STATED GOAL 1: In the text on checking whether every row of an internal table shares one recipient_id, what must be returned when the rows do not all share the same recipient_id?
STATED GOAL 2: Carry on the text about checking whether every row of an internal table shares one recipient_id, starting right after its final line.

TEXT:
======

Approach1

JerryWang · ‎03-22-2014

Approach1

Approach2

Approach3

Performance test result

The requirement is: there is an internal table with a large number of table row.

If all rows have the identical recipient_id, that id( 30273 ) must be returned.

UUID	Phone_number	Recipient_id
0412ASFDSFDSFXCVS	138XXXXX1	30273
0412ASFDSFDSFXCVD	138XXXXX2	30273
0412ASFDSFDSFXCVF	138XXXXX3	30273
…	…	30273

If not, it must return empty.

UUID	Phone_number	Recipient_id
0412ASFDSFDSFXCVS	138XXXXX1	30273
0412ASFDSFDSFXCVD	138XXXXX2	30273
0412ASFDSFDSFXCVF	138XXXXX3	30273
…	…	30272

The table line type structure in the project looks like below:

Three different solutions have been made.

Approach1

the idea is a temporary table lt_sms_status is used to hold all the content of the internal table to be checked, and then SORT on the temporary table and delete adjacent entries. If all the table row have the same recipient id, after the operation there must be only one entry left.

DATA: lt_sms_status LIKE it_tab.

lt_sms_status = it_tab.

SORT lt_sms_status BY recipient_id.

DELETE ADJACENT DUPLICATES FROM lt_sms_status COMPARING recipient_id.

IF lines( lt_sms_status ) = 1.

  READ TABLE it_tab ASSIGNING FIELD-SYMBOL(<line>) INDEX 1.

  ev_rec_id = <line>-recipient_id.

ENDIF.

======

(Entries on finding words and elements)
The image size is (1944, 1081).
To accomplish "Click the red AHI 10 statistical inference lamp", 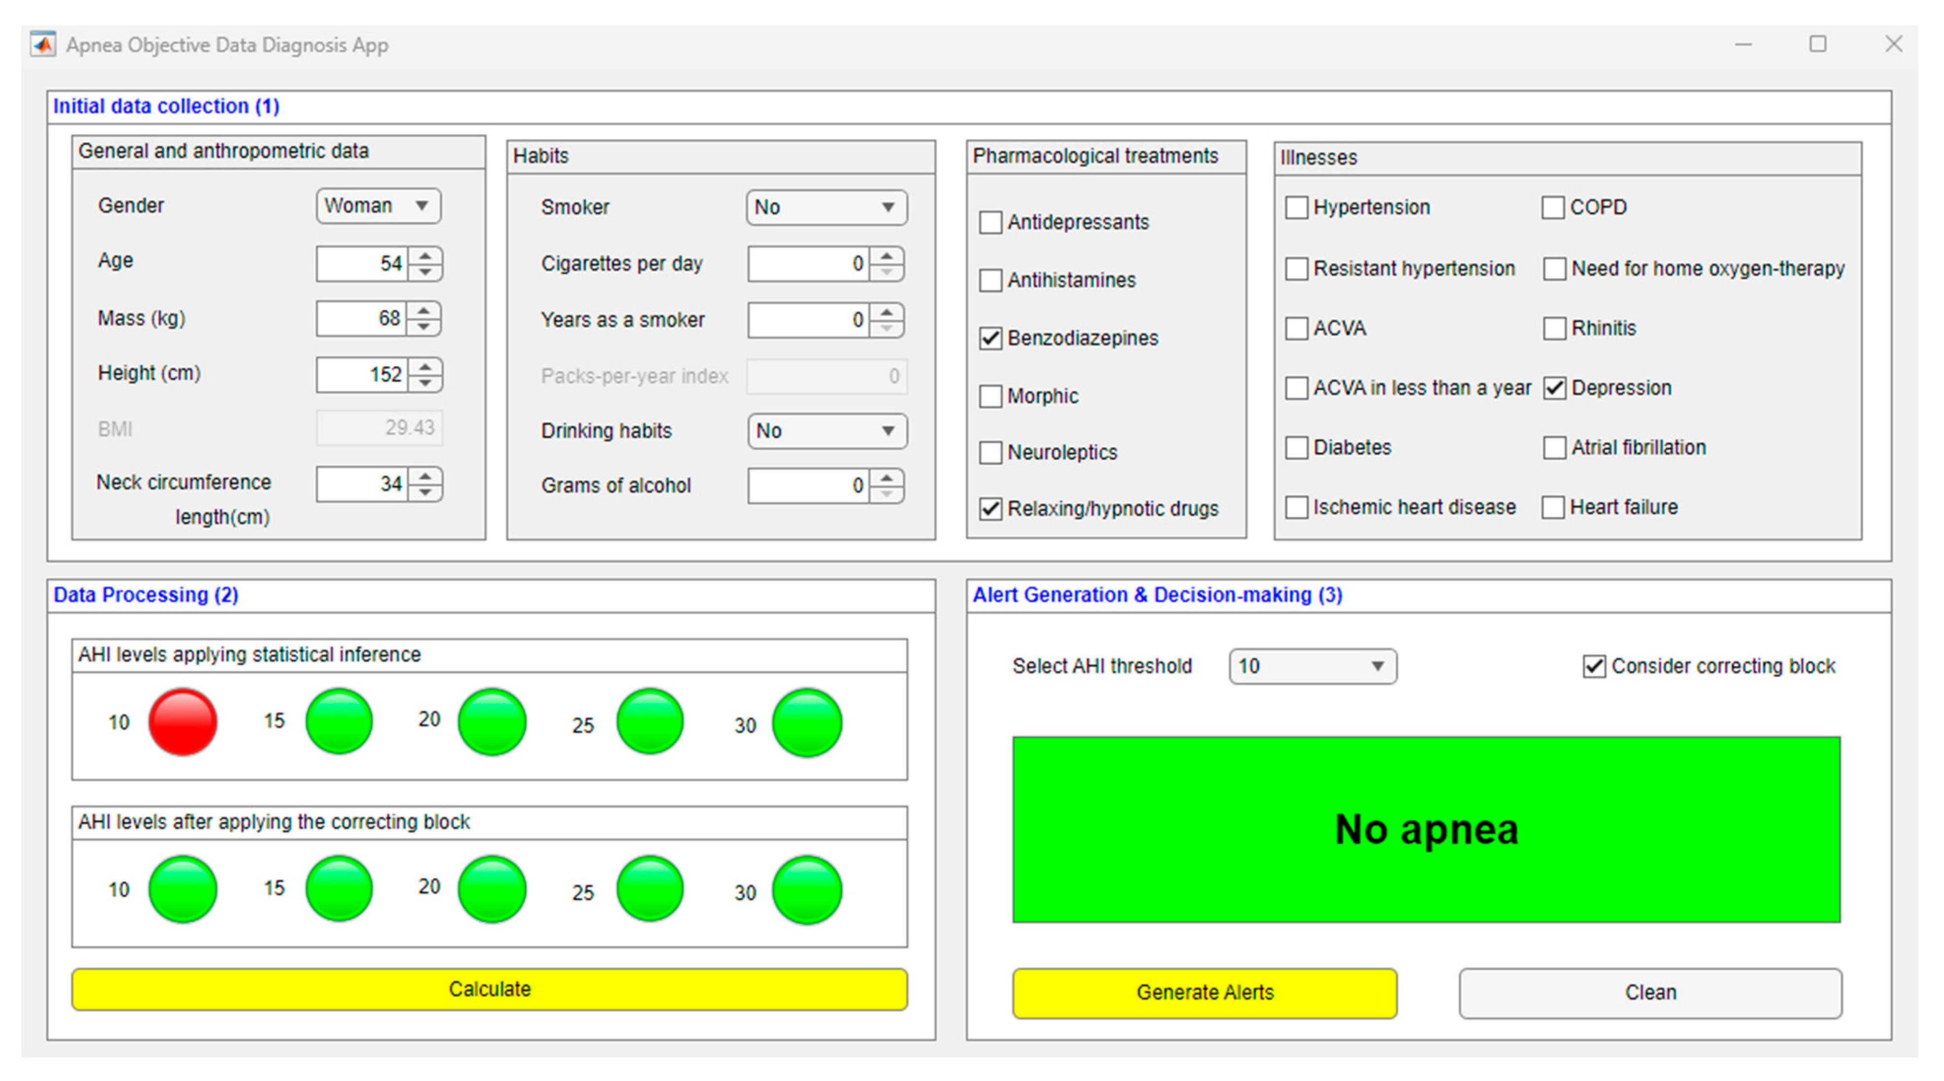I will click(183, 722).
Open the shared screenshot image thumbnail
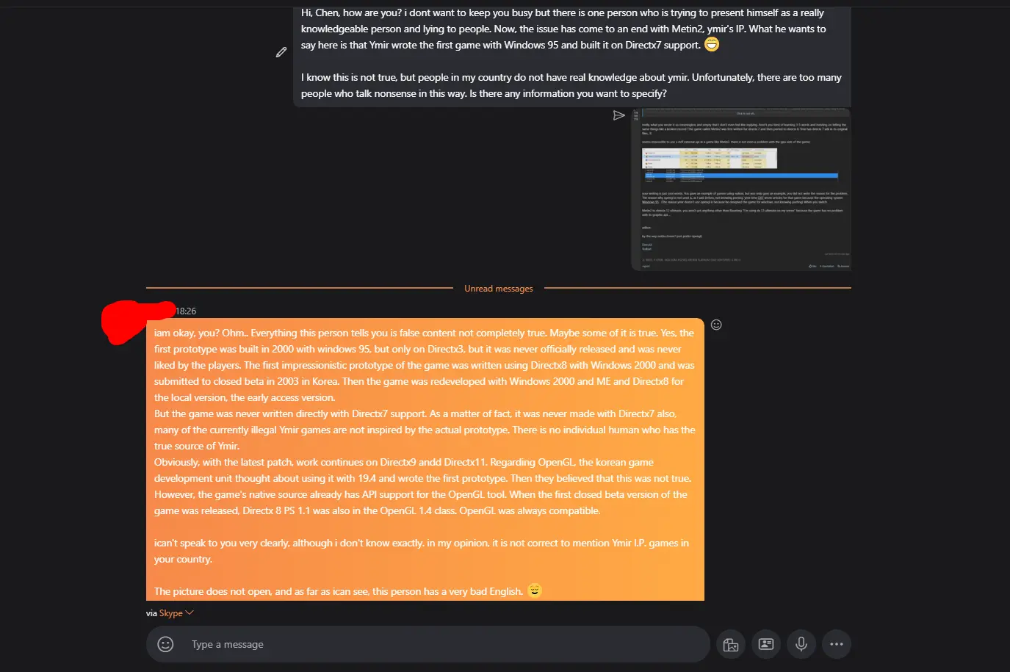 [741, 189]
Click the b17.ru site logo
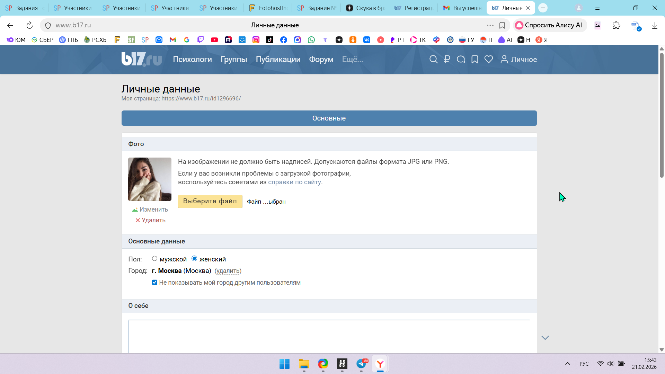Image resolution: width=665 pixels, height=374 pixels. (141, 59)
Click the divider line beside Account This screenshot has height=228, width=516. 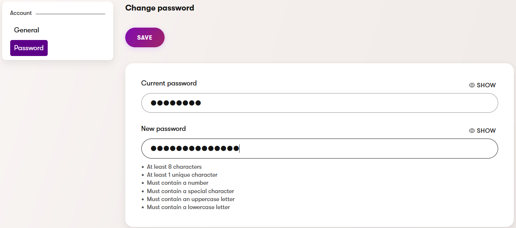70,14
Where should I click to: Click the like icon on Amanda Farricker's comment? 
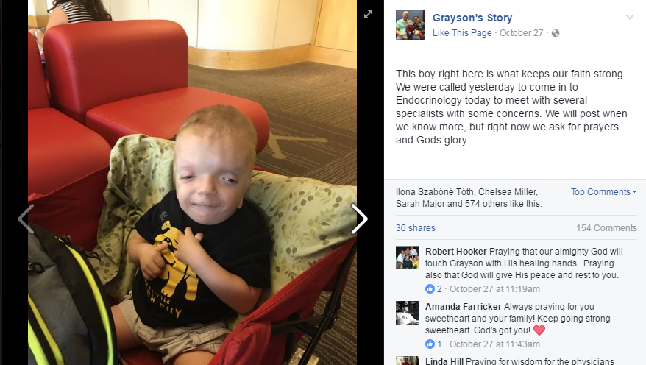pos(430,344)
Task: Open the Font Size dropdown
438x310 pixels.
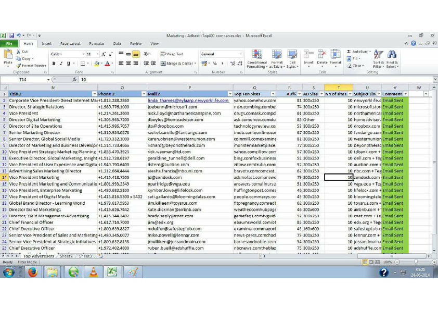Action: tap(97, 54)
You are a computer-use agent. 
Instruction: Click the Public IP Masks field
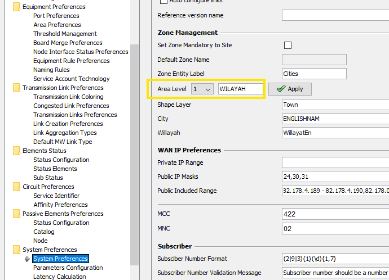[335, 177]
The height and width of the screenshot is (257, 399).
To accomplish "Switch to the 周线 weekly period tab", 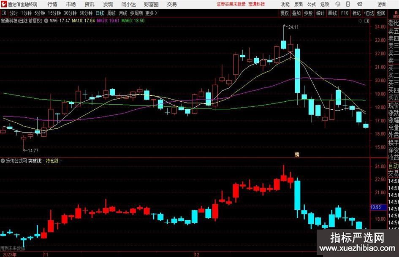I will (111, 13).
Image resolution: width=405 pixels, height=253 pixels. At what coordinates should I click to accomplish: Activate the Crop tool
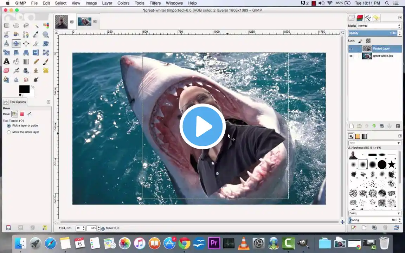(36, 44)
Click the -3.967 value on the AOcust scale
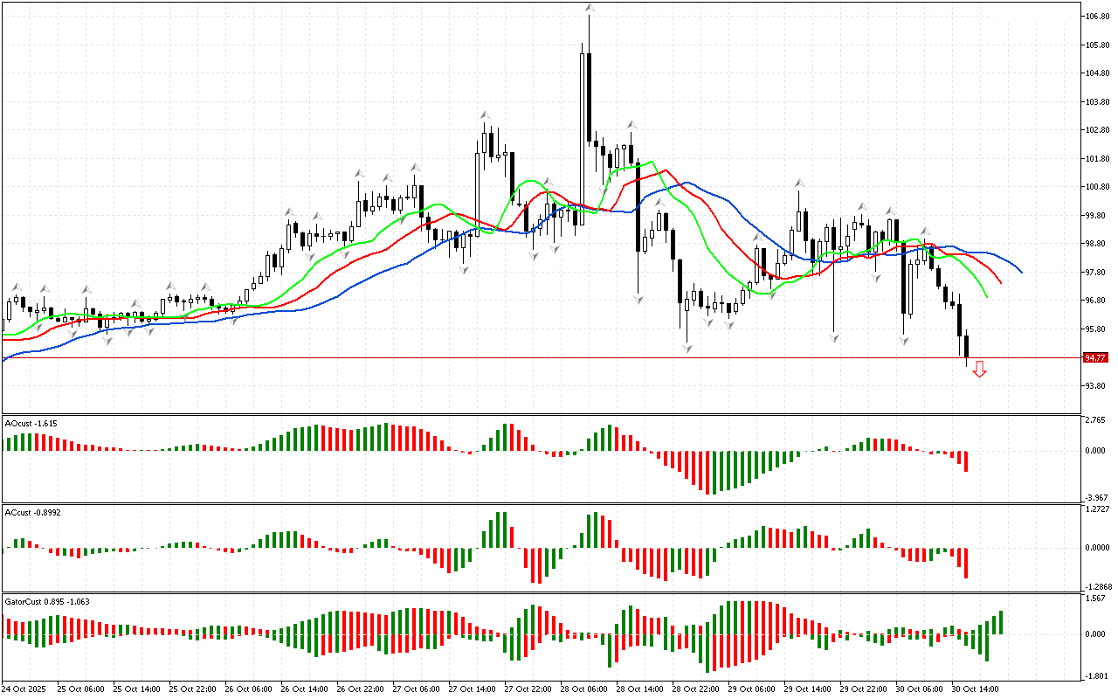The height and width of the screenshot is (699, 1118). click(x=1095, y=498)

======

WRITTEN RESPONSE 1: It must return empty.

WRITTEN RESPONSE 2:
The drawback of approach1 is it could lead to the unnecessary high memory assumption. when lt_sms_status = it_tab is executed, no new memory allocation will not occur, until the write operation on the copied content. This behavior is documented as "Delayed Copy".

We also have concern regarding the performance of SORT and DELETE keyword when they are executed on a big internal table.

Approach2

Now we fetch the recipient id of the first row, and compare it with the left rows in the table. If most of the table rows have different recipient id, the execution has the chance to quit early. However if unfortunately all the table rows have exactly the same recipient id, this approach has to loop until last table row.

DATA: lv_diff_found TYPE abap_bool VALUE abap_false.

READ TABLE it_tab ASSIGNING FIELD-SYMBOL(<line>) INDEX 1.

DATA(lv_account_id) = <line>-recipient_id.

LOOP AT it_tab ASSIGNING FIELD-SYMBOL(<ls_line>).

  IF lv_account_id <> <ls_line>-recipient_id.

     lv_diff_found = abap_true.

     EXIT.

  ENDIF.

ENDLOOP.

IF lv_diff_found = abap_false.

  ev_rec_id = lv_account_id.

ENDIF.

Approach3

the idea is similar as approach2, now instead of manual comparison inside each LOOP, we leverage "LOOP AT XXX WHERE condition".

READ TABLE it_tab ASSIGNING FIELD-SYMBOL(<line>) INDEX 1.

LOOP AT it_tab ASSIGNING FIELD-SYMBOL(<ls_line>) WHERE recipient_id <> <line>-recipient_id.

ENDLOOP.

IF sy-subrc <> 0.

   ev_rec_id = <line>-recipient_id.

ENDIF.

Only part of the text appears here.